- **TO DO**: Please rewrite all of the material below, replacing "Kundtjänst" with "Kundservice" wherever it appears and leaving everything else unchanged.

- **TASK MATERIAL**:
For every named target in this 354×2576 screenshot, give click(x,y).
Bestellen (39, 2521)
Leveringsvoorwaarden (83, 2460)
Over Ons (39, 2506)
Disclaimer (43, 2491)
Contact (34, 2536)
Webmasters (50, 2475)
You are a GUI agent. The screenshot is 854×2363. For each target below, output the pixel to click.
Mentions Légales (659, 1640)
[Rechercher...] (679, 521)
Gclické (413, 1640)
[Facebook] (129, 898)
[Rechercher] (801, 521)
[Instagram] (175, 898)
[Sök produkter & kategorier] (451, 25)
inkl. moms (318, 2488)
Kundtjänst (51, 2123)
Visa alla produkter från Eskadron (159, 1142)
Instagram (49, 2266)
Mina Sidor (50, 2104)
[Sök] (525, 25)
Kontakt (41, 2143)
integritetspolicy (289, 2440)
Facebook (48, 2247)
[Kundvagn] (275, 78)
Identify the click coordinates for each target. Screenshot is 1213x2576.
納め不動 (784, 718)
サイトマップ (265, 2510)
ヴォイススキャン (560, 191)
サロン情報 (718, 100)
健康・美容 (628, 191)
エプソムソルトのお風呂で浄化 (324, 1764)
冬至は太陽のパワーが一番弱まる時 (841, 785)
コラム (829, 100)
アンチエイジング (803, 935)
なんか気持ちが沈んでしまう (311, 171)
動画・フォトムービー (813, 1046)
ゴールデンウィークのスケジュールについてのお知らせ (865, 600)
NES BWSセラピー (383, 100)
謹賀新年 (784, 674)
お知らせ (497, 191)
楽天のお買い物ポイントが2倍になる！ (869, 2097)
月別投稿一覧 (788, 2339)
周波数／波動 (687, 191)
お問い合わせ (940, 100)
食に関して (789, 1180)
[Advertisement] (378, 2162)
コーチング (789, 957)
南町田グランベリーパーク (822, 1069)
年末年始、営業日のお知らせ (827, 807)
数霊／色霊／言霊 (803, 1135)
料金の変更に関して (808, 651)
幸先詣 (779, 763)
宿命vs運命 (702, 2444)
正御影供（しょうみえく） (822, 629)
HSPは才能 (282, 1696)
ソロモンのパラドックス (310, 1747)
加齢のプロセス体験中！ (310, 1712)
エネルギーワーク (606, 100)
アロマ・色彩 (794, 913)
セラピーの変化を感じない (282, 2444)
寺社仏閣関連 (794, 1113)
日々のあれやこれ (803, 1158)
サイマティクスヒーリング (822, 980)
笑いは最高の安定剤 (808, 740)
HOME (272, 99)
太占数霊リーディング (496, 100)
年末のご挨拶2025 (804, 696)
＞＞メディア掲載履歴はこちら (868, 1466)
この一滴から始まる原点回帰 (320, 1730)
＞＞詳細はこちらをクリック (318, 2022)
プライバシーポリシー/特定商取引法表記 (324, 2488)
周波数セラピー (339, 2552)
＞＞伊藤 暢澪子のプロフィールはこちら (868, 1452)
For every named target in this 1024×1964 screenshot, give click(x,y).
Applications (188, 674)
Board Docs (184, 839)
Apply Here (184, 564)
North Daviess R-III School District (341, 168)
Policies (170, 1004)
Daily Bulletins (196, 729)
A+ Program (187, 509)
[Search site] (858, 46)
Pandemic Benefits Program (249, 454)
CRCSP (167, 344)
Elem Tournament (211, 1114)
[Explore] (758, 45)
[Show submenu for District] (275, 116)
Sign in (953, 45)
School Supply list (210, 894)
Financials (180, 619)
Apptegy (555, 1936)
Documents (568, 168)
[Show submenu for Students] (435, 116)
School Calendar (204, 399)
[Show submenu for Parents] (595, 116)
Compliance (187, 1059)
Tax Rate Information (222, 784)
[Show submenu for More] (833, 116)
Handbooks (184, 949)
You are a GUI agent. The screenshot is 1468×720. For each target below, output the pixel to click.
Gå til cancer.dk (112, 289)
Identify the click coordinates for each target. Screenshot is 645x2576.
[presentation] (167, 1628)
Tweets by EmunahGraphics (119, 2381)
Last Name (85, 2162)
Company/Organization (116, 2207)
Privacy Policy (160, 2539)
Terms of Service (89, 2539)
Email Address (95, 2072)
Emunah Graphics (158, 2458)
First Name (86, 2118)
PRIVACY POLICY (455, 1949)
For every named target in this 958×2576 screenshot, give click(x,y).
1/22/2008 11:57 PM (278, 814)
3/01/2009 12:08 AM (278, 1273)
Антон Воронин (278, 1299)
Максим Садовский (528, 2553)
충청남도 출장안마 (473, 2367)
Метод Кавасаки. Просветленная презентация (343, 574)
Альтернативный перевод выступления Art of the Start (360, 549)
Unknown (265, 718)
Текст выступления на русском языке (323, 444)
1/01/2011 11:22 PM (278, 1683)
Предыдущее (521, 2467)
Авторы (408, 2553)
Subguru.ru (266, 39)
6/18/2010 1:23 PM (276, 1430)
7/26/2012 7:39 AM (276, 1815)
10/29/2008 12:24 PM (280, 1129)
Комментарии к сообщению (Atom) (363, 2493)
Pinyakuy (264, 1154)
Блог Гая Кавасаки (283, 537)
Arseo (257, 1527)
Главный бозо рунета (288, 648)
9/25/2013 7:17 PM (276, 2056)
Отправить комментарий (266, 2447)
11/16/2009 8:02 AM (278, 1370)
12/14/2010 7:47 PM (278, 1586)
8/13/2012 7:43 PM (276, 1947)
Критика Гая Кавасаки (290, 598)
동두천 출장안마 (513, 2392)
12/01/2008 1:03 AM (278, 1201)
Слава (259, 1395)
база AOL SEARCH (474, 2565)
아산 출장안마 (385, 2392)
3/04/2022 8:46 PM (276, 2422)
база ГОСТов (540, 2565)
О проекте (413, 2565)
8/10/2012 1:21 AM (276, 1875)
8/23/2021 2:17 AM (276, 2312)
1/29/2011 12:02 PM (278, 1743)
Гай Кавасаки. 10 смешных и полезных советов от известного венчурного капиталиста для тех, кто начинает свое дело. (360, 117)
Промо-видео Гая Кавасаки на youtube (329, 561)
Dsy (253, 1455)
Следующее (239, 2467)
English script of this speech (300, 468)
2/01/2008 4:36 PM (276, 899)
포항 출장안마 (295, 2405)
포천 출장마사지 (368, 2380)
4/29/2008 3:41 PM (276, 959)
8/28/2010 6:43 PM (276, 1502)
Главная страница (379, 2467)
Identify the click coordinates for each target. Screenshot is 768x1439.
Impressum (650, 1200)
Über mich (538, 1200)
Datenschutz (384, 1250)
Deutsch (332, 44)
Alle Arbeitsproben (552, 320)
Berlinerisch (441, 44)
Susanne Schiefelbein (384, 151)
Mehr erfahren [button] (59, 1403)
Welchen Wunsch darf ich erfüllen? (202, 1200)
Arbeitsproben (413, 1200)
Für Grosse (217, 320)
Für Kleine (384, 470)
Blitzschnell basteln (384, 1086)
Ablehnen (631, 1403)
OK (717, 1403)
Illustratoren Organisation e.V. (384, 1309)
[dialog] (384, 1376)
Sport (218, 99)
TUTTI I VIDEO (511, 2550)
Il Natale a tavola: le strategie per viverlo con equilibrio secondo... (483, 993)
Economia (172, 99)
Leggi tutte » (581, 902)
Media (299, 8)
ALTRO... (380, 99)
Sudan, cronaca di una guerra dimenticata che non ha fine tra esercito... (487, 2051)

- **THE RESULT**:
For every named target in this 354×2576 screenshot, give click(x,y).
Bestellen (39, 2521)
Leveringsvoorwaarden (83, 2460)
Over Ons (39, 2506)
Disclaimer (43, 2491)
Contact (34, 2536)
Webmasters (50, 2475)
You are a GUI agent. The screenshot is 854×2363. For each target below, output the pixel to click.
Mentions Légales (659, 1640)
[Rechercher...] (679, 521)
Gclické (413, 1640)
[Facebook] (129, 898)
[Rechercher] (801, 521)
[Instagram] (175, 898)
[Sök produkter & kategorier] (451, 25)
inkl. moms (318, 2488)
Kundservice (51, 2123)
Visa alla produkter från Eskadron (159, 1142)
Instagram (49, 2266)
Mina Sidor (50, 2104)
[Sök] (525, 25)
Kontakt (41, 2143)
integritetspolicy (289, 2440)
Facebook (48, 2247)
[Kundvagn] (275, 78)
Identify the click coordinates for each target. Screenshot is 1213x2576.
納め不動 (784, 718)
サイトマップ (265, 2510)
ヴォイススキャン (560, 191)
サロン情報 (718, 100)
健康・美容 (628, 191)
エプソムソルトのお風呂で浄化 (324, 1764)
冬至は太陽のパワーが一番弱まる時 (841, 785)
コラム (829, 100)
アンチエイジング (803, 935)
なんか気持ちが沈んでしまう (311, 171)
動画・フォトムービー (813, 1046)
ゴールデンウィークのスケジュールについてのお知らせ (865, 600)
NES BWSセラピー (383, 100)
謹賀新年 (784, 674)
お知らせ (497, 191)
楽天のお買い物ポイントが2倍になる！ (869, 2097)
月別投稿一覧 (788, 2339)
周波数／波動 (687, 191)
お問い合わせ (940, 100)
食に関して (789, 1180)
[Advertisement] (378, 2162)
コーチング (789, 957)
南町田グランベリーパーク (822, 1069)
年末年始、営業日のお知らせ (827, 807)
数霊／色霊／言霊 (803, 1135)
料金の変更に関して (808, 651)
幸先詣 (779, 763)
宿命vs運命 (702, 2444)
正御影供（しょうみえく） (822, 629)
HSPは才能 (282, 1696)
ソロモンのパラドックス (310, 1747)
加齢のプロセス体験中！ (310, 1712)
エネルギーワーク (606, 100)
アロマ・色彩 (794, 913)
セラピーの変化を感じない (282, 2444)
寺社仏閣関連 (794, 1113)
日々のあれやこれ (803, 1158)
サイマティクスヒーリング (822, 980)
笑いは最高の安定剤 (808, 740)
HOME (272, 99)
太占数霊リーディング (496, 100)
年末のご挨拶2025 (804, 696)
＞＞メディア掲載履歴はこちら (868, 1466)
この一滴から始まる原点回帰 (320, 1730)
＞＞詳細はこちらをクリック (318, 2022)
プライバシーポリシー/特定商取引法表記 (324, 2488)
周波数セラピー (339, 2552)
＞＞伊藤 暢澪子のプロフィールはこちら (868, 1452)
For every named target in this 1024×1964 screenshot, give click(x,y).
Applications (188, 674)
Board Docs (184, 839)
Apply Here (184, 564)
North Daviess R-III School District (341, 168)
Policies (170, 1004)
Daily Bulletins (196, 729)
A+ Program (187, 509)
[Search site] (858, 46)
Pandemic Benefits Program (249, 454)
CRCSP (167, 344)
Elem Tournament (211, 1114)
[Explore] (758, 45)
[Show submenu for District] (275, 116)
Sign in (953, 45)
School Supply list (210, 894)
Financials (180, 619)
Apptegy (555, 1936)
Documents (568, 168)
[Show submenu for Students] (435, 116)
School Calendar (204, 399)
[Show submenu for Parents] (595, 116)
Compliance (187, 1059)
Tax Rate Information (222, 784)
[Show submenu for More] (833, 116)
Handbooks (184, 949)
You are a GUI agent. The screenshot is 1468×720. For each target below, output the pixel to click.
Gå til cancer.dk (112, 289)
Identify the click coordinates for each target. Screenshot is 645x2576.
[presentation] (167, 1628)
Tweets by EmunahGraphics (119, 2381)
Last Name (85, 2162)
Company/Organization (116, 2207)
Privacy Policy (160, 2539)
Terms of Service (89, 2539)
Email Address (95, 2072)
Emunah Graphics (158, 2458)
First Name (86, 2118)
PRIVACY POLICY (455, 1949)
For every named target in this 958×2576 screenshot, give click(x,y).
1/22/2008 11:57 PM (278, 814)
3/01/2009 12:08 AM (278, 1273)
Антон Воронин (278, 1299)
Максим Садовский (528, 2553)
충청남도 출장안마 (473, 2367)
Метод Кавасаки. Просветленная презентация (343, 574)
Альтернативный перевод выступления Art of the Start (360, 549)
Unknown (265, 718)
Текст выступления на русском языке (323, 444)
1/01/2011 11:22 PM (278, 1683)
Предыдущее (521, 2467)
Авторы (408, 2553)
Subguru.ru (266, 39)
6/18/2010 1:23 PM (276, 1430)
7/26/2012 7:39 AM (276, 1815)
10/29/2008 12:24 PM (280, 1129)
Комментарии к сообщению (Atom) (363, 2493)
Pinyakuy (264, 1154)
Блог Гая Кавасаки (283, 537)
Arseo (257, 1527)
Главный бозо рунета (288, 648)
9/25/2013 7:17 PM (276, 2056)
Отправить комментарий (266, 2447)
11/16/2009 8:02 AM (278, 1370)
12/14/2010 7:47 PM (278, 1586)
8/13/2012 7:43 PM (276, 1947)
Критика Гая Кавасаки (290, 598)
동두천 출장안마 (513, 2392)
12/01/2008 1:03 AM (278, 1201)
Слава (259, 1395)
база AOL SEARCH (474, 2565)
아산 출장안마 (385, 2392)
3/04/2022 8:46 PM (276, 2422)
база ГОСТов (540, 2565)
О проекте (413, 2565)
8/10/2012 1:21 AM (276, 1875)
8/23/2021 2:17 AM (276, 2312)
1/29/2011 12:02 PM (278, 1743)
Гай Кавасаки. 10 смешных и полезных советов от известного венчурного капиталиста для тех, кто начинает свое дело. (360, 117)
Промо-видео Гая Кавасаки на youtube (329, 561)
Dsy (253, 1455)
Следующее (239, 2467)
English script of this speech (300, 468)
2/01/2008 4:36 PM (276, 899)
포항 출장안마 (295, 2405)
포천 출장마사지 (368, 2380)
4/29/2008 3:41 PM (276, 959)
8/28/2010 6:43 PM (276, 1502)
Главная страница (379, 2467)
Identify the click coordinates for each target. Screenshot is 768x1439.
Impressum (650, 1200)
Über mich (538, 1200)
Datenschutz (384, 1250)
Deutsch (332, 44)
Alle Arbeitsproben (552, 320)
Berlinerisch (441, 44)
Susanne Schiefelbein (384, 151)
Mehr erfahren [button] (59, 1403)
Welchen Wunsch darf ich erfüllen? (202, 1200)
Arbeitsproben (413, 1200)
Für Grosse (217, 320)
Für Kleine (384, 470)
Blitzschnell basteln (384, 1086)
Ablehnen (631, 1403)
OK (717, 1403)
Illustratoren Organisation e.V. (384, 1309)
[dialog] (384, 1376)
Sport (218, 99)
TUTTI I VIDEO (511, 2550)
Il Natale a tavola: le strategie per viverlo con equilibrio secondo... (483, 993)
Economia (172, 99)
Leggi tutte » (581, 902)
Media (299, 8)
ALTRO... (380, 99)
Sudan, cronaca di una guerra dimenticata che non ha fine tra esercito... (487, 2051)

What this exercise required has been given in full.